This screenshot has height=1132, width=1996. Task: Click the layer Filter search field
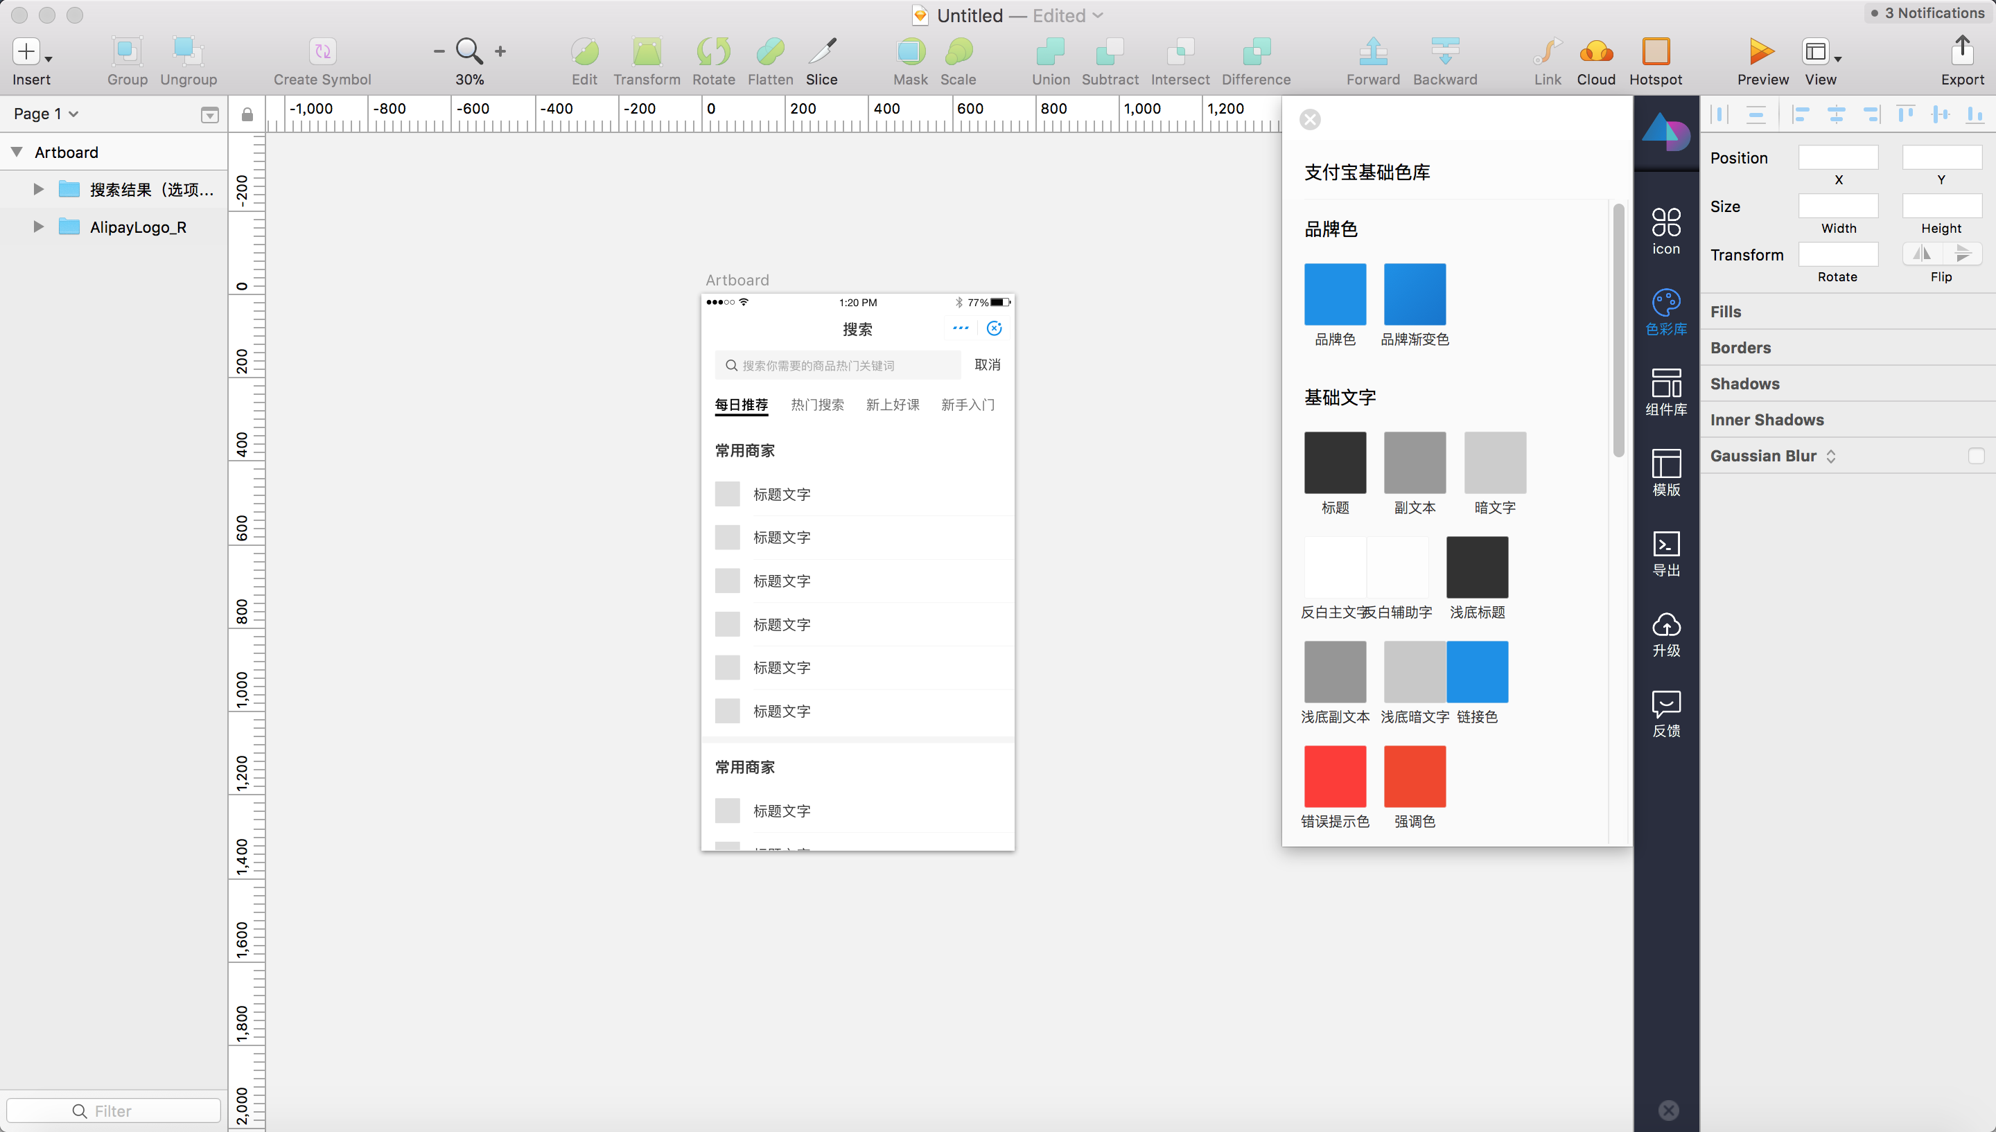[114, 1110]
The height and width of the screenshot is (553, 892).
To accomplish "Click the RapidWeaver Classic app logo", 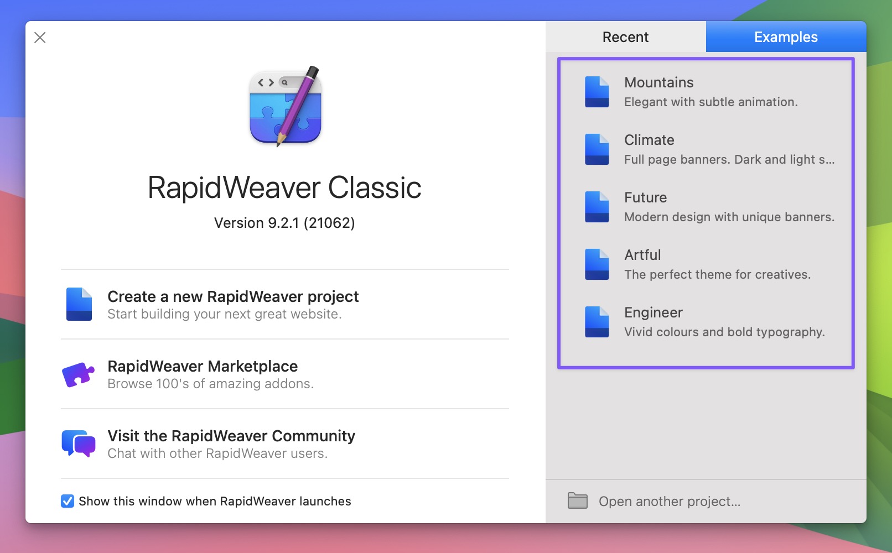I will (x=285, y=106).
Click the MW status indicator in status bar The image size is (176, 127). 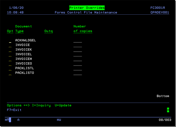point(59,120)
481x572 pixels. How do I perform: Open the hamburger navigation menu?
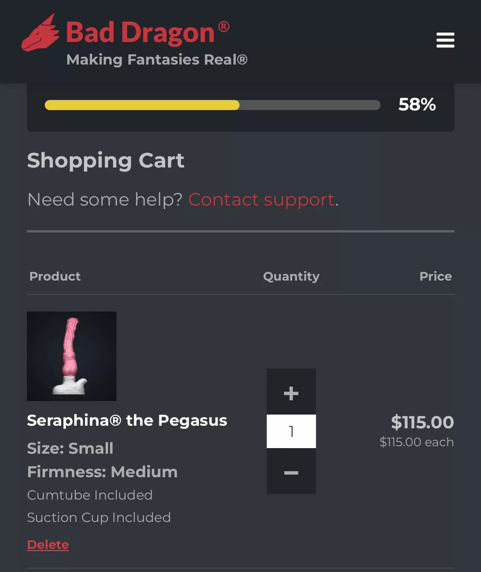[445, 40]
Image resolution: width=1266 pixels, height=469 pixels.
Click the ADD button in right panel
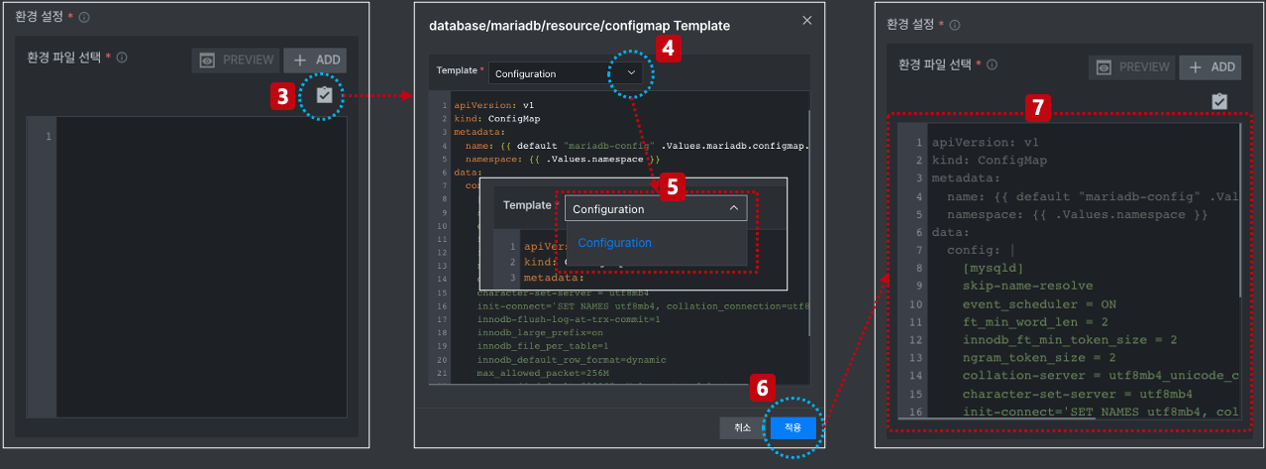click(x=1211, y=67)
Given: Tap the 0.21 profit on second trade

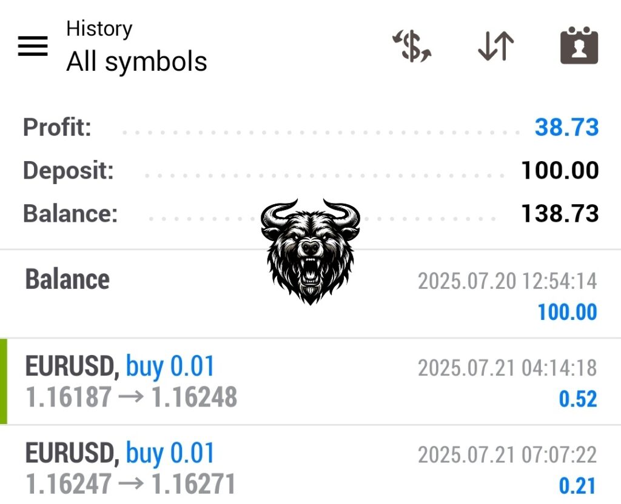Looking at the screenshot, I should pyautogui.click(x=578, y=485).
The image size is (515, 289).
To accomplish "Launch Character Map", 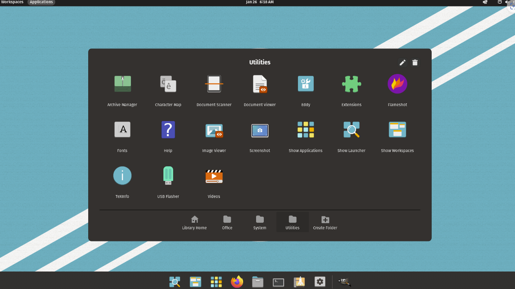I will pyautogui.click(x=168, y=90).
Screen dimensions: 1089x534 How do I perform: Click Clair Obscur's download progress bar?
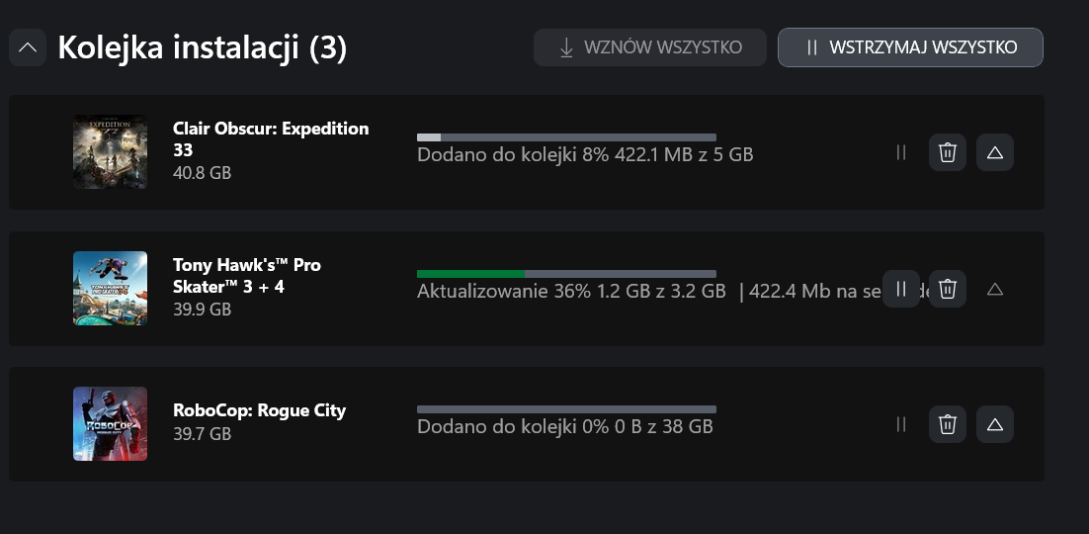566,137
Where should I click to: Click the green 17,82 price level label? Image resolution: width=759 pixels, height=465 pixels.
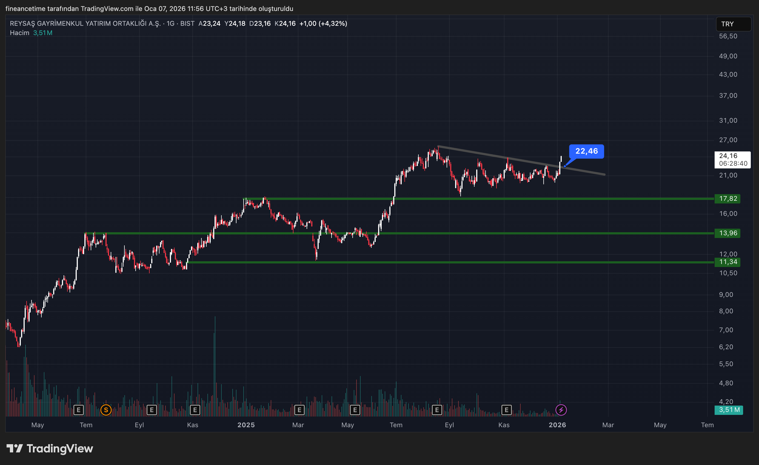[728, 199]
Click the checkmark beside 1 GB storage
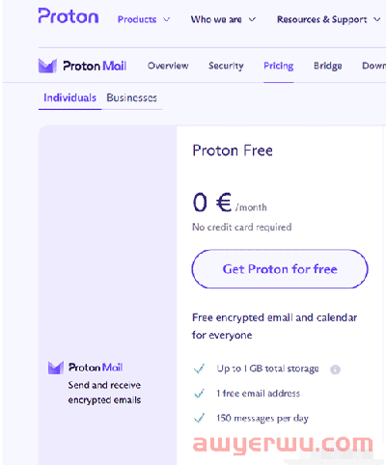Screen dimensions: 386x465 pos(199,369)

= = = = =

> Problem requirements: Can you reproduce, word for word, the stretch from the line containing "Screen dimensions: 1089x534" through the end of the material, leaving out the pictures?

> Solution:
Screen dimensions: 1089x534 How do I perform: Click Clair Obscur's download progress bar?
566,137
Where should I click to: Click the green 17,82 price level label? Image resolution: width=759 pixels, height=465 pixels.
[728, 199]
Click the checkmark beside 1 GB storage
Screen dimensions: 386x465 pos(199,369)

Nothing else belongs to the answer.